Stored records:
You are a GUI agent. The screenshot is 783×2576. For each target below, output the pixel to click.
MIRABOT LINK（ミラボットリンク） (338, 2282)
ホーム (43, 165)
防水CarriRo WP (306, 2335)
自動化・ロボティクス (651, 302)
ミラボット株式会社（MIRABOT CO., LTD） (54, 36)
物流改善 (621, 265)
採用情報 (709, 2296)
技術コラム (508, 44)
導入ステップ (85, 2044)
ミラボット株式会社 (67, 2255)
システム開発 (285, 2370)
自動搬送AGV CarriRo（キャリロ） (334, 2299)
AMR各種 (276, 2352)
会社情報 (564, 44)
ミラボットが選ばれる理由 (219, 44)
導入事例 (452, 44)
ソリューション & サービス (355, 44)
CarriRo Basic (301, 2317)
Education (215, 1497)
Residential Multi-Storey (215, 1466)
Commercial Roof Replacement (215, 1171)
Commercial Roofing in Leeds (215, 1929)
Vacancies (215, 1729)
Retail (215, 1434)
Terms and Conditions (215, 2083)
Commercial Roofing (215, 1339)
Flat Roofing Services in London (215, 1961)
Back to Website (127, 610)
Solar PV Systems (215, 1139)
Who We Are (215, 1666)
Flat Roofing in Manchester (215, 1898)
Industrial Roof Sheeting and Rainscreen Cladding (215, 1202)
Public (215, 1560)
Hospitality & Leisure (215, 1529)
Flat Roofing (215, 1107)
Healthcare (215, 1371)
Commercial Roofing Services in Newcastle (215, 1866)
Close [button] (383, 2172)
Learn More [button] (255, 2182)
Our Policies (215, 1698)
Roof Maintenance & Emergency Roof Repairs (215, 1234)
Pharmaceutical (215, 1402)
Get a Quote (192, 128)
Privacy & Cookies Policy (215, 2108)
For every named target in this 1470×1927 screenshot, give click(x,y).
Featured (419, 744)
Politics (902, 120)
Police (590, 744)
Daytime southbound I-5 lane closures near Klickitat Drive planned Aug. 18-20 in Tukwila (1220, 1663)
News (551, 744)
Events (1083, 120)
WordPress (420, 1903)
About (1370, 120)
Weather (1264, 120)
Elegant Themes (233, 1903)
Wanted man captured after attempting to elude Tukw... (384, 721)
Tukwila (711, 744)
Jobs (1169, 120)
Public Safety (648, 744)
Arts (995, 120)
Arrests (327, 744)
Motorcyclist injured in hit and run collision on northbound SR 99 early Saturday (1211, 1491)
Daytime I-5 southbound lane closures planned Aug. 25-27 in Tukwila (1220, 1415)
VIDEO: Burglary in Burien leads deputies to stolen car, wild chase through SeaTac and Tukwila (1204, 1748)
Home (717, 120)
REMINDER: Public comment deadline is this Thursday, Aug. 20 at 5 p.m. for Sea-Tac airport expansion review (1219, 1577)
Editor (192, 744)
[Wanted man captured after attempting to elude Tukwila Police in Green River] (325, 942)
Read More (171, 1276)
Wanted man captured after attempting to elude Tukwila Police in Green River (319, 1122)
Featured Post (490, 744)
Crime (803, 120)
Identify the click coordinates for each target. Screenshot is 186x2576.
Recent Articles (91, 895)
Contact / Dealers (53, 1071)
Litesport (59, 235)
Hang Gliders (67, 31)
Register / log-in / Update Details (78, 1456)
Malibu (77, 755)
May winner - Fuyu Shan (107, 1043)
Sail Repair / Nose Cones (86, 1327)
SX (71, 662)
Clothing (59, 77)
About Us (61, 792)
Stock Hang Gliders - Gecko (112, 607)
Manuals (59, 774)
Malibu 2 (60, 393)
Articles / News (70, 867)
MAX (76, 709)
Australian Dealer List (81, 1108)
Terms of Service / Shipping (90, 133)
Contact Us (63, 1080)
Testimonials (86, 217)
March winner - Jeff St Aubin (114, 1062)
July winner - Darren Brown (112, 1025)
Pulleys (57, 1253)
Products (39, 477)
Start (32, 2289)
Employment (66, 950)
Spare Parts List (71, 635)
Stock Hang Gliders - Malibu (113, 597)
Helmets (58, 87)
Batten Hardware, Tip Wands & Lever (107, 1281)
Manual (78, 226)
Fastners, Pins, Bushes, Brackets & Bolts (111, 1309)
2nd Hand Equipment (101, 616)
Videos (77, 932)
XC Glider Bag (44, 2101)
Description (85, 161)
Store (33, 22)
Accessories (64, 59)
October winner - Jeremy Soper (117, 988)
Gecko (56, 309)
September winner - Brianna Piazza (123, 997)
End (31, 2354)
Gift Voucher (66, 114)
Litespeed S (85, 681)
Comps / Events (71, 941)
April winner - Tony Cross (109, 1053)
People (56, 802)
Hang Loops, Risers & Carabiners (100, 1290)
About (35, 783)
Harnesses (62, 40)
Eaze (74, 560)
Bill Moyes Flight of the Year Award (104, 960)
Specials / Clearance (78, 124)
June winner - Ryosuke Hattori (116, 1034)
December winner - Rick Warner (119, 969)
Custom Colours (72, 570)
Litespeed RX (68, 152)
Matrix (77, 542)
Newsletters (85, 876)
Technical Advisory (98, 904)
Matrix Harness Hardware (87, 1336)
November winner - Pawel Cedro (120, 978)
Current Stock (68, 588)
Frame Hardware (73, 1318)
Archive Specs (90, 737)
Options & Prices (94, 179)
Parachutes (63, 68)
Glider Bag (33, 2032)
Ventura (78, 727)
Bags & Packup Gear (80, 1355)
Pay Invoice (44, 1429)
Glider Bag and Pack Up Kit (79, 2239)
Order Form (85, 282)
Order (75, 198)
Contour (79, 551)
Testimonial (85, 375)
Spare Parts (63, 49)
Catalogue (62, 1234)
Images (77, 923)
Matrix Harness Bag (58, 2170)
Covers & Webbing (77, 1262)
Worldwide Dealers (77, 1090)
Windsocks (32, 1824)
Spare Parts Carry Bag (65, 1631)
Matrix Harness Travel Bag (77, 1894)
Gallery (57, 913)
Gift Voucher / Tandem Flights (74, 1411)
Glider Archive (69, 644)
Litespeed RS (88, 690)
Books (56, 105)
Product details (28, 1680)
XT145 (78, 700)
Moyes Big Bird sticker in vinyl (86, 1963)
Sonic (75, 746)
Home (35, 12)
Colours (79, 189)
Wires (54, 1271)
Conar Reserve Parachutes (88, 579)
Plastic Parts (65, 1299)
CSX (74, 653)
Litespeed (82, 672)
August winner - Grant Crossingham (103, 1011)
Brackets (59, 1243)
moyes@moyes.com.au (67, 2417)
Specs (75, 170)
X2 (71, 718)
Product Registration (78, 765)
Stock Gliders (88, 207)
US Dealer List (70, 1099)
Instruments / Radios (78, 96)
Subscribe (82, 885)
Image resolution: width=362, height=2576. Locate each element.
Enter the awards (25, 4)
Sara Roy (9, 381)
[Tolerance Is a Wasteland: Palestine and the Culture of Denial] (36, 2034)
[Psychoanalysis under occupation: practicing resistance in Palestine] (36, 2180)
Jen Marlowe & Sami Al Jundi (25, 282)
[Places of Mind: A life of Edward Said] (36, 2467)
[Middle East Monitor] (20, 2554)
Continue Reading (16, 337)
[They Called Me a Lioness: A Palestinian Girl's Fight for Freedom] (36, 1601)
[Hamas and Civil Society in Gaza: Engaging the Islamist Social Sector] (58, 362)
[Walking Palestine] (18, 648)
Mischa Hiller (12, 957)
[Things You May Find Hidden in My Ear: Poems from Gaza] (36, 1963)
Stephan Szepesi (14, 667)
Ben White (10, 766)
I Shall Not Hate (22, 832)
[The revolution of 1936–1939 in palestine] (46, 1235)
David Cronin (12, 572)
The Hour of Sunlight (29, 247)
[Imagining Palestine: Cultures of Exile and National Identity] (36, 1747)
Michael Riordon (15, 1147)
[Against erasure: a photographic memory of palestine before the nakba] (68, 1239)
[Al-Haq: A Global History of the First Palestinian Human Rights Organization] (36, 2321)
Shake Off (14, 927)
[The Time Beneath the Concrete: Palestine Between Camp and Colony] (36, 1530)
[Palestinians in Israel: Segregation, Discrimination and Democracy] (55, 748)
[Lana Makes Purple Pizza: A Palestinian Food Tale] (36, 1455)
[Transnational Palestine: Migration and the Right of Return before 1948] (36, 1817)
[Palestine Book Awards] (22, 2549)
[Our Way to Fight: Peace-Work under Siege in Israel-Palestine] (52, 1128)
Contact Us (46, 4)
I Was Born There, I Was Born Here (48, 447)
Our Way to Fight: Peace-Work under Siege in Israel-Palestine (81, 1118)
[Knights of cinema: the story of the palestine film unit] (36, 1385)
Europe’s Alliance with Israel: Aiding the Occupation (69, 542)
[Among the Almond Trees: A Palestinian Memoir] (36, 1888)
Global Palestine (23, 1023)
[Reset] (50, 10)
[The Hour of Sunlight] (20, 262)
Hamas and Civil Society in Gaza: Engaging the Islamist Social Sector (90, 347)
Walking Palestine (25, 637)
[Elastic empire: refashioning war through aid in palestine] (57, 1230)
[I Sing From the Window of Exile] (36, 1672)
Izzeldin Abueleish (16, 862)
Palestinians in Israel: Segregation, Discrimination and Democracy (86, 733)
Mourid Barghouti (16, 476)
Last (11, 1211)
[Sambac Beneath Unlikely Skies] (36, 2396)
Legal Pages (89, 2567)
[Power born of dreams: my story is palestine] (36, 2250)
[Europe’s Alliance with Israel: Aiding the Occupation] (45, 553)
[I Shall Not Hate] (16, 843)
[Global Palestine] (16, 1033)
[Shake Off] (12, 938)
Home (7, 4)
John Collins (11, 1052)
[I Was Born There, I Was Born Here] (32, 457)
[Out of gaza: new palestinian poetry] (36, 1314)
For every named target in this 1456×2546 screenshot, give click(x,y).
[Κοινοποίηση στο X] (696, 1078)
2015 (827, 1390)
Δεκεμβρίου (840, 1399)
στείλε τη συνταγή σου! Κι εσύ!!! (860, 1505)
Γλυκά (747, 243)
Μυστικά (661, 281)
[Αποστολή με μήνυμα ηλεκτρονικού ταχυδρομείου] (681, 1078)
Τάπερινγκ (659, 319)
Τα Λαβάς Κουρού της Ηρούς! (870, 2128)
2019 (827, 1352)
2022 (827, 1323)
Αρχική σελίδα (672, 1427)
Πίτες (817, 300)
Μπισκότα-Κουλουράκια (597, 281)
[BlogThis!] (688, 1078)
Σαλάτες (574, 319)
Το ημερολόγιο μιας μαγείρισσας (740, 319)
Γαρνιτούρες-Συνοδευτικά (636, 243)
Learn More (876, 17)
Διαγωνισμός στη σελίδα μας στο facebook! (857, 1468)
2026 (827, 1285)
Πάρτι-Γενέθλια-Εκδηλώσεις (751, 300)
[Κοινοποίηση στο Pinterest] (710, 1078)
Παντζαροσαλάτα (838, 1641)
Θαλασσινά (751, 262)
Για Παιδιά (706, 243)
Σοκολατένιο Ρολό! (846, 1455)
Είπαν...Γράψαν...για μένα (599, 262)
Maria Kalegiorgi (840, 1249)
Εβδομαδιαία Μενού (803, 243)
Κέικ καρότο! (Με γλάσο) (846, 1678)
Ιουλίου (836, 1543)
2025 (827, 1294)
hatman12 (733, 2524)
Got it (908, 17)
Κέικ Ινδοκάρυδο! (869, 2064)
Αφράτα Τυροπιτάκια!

● **WORK INSTRUCTIONS**
Retype only the stretch of lines above starting at the one with "Ventura (78, 727)" and stopping at the one with "[Tolerance Is a", exactly as written, with both kept.

● **FINISHED TASK**
Ventura (78, 727)
Bags & Packup Gear (80, 1355)
Pay Invoice (44, 1429)
Glider Bag and Pack Up Kit (79, 2239)
Order Form (85, 282)
Order (75, 198)
Contour (79, 551)
Testimonial (85, 375)
Spare Parts (63, 49)
Catalogue (62, 1234)
Images (77, 923)
Matrix Harness Bag (58, 2170)
Covers & Webbing (77, 1262)
Worldwide Dealers (77, 1090)
Windsocks (32, 1824)
Spare Parts Carry Bag (65, 1631)
Matrix Harness Travel Bag (77, 1894)
Gallery (57, 913)
Gift Voucher / Tandem Flights (74, 1411)
Glider Archive (69, 644)
Litespeed RS (88, 690)
Books (56, 105)
Product details (28, 1680)
XT145 (78, 700)
Moyes Big Bird sticker in vinyl (86, 1963)
Sonic (75, 746)
Home (35, 12)
Colours (79, 189)
Wires (54, 1271)
Conar Reserve Parachutes (88, 579)
Plastic Parts (65, 1299)
CSX (74, 653)
Litespeed (82, 672)
August winner - Grant Crossingham (103, 1011)
Brackets (59, 1243)
moyes@moyes.com.au (67, 2417)
Specs (75, 170)
X2 (71, 718)
Product Registration (78, 765)
Stock Gliders (88, 207)
US Dealer List (70, 1099)
Instruments / Radios (78, 96)
Subscribe (82, 885)
Image resolution: width=362, height=2576. Locate each element.
Enter the awards (25, 4)
Sara Roy (9, 381)
[Tolerance Is a Wasteland: Palestine and the Culture of Denial] (36, 2034)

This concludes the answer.